In the game blotter roundup below, rewrite the passage between "Lucasfilm and Ren" and "the United States.", inclusive, changing "Millennium Falcon" to "Tantive IV".

*** Source passage Section Begins ***

Game Blotter - A roundup of crimes, legal cases, and when "the law" gets involved with gamesWielding a screwdriver, a robber in Osaka Prefecture, Japan stole $450,000 of Shogi game pieces from a manufacturer’s exhibit space. The man threatened an employee with the screwdriver, tied them up, and smashed the glass display cases. Forty sets of Shogi pieces were taken, some made of expensive boxwood.

Lucasfilm and Ren Ventures are in court arguing over trademark rights for the word “SABACC” in relation to card games. SABACC was supposedly the card game that Han Solo and Lando Calrissian were playing when Han won the Millennium Falcon. But that was just an imaginary game from Star Wars. Ren later produced a card game app with the same name and registered the trademark in Europe. Neither has a registered trademark in the United States.

In Bathurst, Australia, a man was arrested by police for threatening to bash a woman’s car with a mattock unless she agreed to return his board game or pay him $60.

In December, we were hopeful that the selection of Saudi Arabia as hosts for the World Rapid and Blitz Chess Championships represented a diplomatic milestone between the Kingdom and the State of Israel. Unfortunately, while Saudi Arabia did grant visas to players from Iran and Qatar (with whom the country also lacks diplomatic relations), they refused to permit players from Israel to attend. Even more disappointing, though, is the complicity of FIDE [PDF], which refused to stand up for the principles it claims to represent. Instead, the organization was satisfied with changing the name of the event to the King Salman, Peace and Friendship tournament and the promise that things would be better next year.

Organizers of the next World Chess Championship (November 11-30 in London) revealed a logo for the event that’s being called vulgar and inappropriate. World Chess says that the controversy was intentional, a way to shake up the staid world of Chess.

*** Source passage Section Ends ***
*** Recorded information Section Begins ***

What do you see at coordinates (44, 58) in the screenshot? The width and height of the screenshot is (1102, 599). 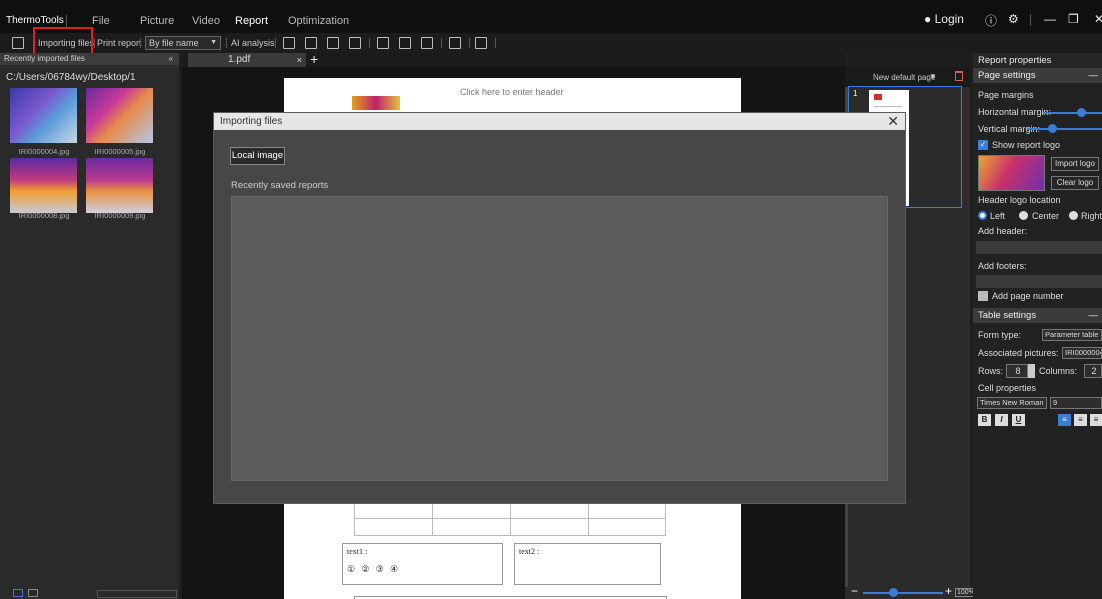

*** Recorded information Section Ends ***

[Task response]
Lucasfilm and Ren Ventures are in court arguing over trademark rights for the word “SABACC” in relation to card games. SABACC was supposedly the card game that Han Solo and Lando Calrissian were playing when Han won the Tantive IV. But that was just an imaginary game from Star Wars. Ren later produced a card game app with the same name and registered the trademark in Europe. Neither has a registered trademark in the United States.